## [Requirements]
Answer these questions from the hot spots policing text:
1. What prior work does the article update and expand?
2. What kind of analysis did the authors perform to assess hot spots policing's impact on crime?
3. Which approach had larger effects than simple increases in traditional police actions?

## [Passage shown]
Crime scholars and practitioners note that crime clusters in small places or “hot spots,” suggesting that focusing police efforts on these areas can more efficiently reduce crime. This article updates and expands a prior Campbell Collaboration systematic review on the effects of hot spots policing on crime. The authors performed meta‑analyses to assess the size, direction, and significance of hot spots policing’s impact on crime. The meta‑analysis shows that hot spots policing yields small but significant crime reductions that spread to adjacent areas, that problem‑oriented policing has larger effects than simple increases in traditional police actions, and that community members generally respond positively, though few studies examine police‑community relations.

## [Material]

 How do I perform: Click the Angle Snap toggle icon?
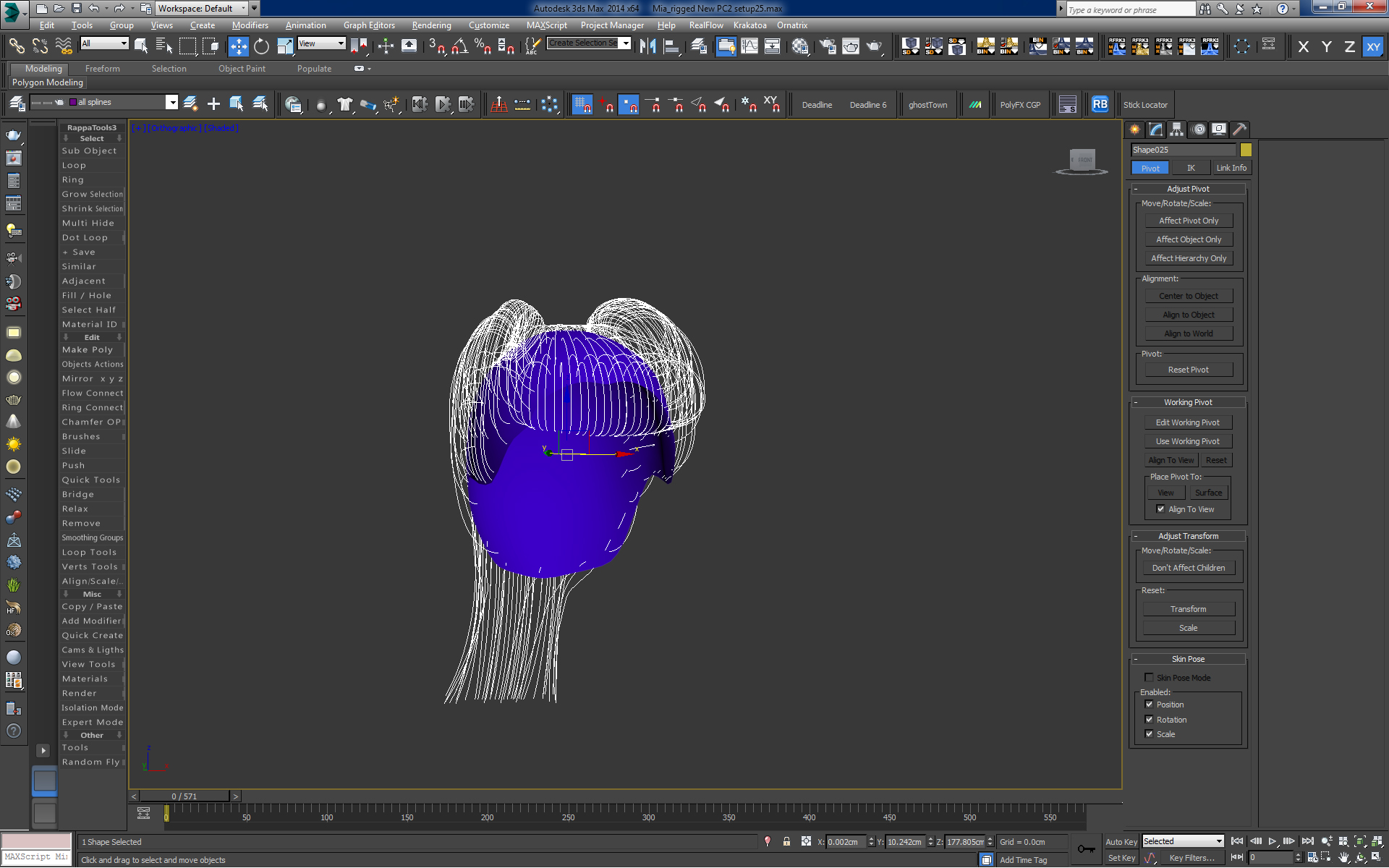[x=459, y=46]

## [Task solution]
1. A prior Campbell Collaboration systematic review on the effects of hot spots policing on crime.
2. Meta-analyses.
3. Problem-oriented policing.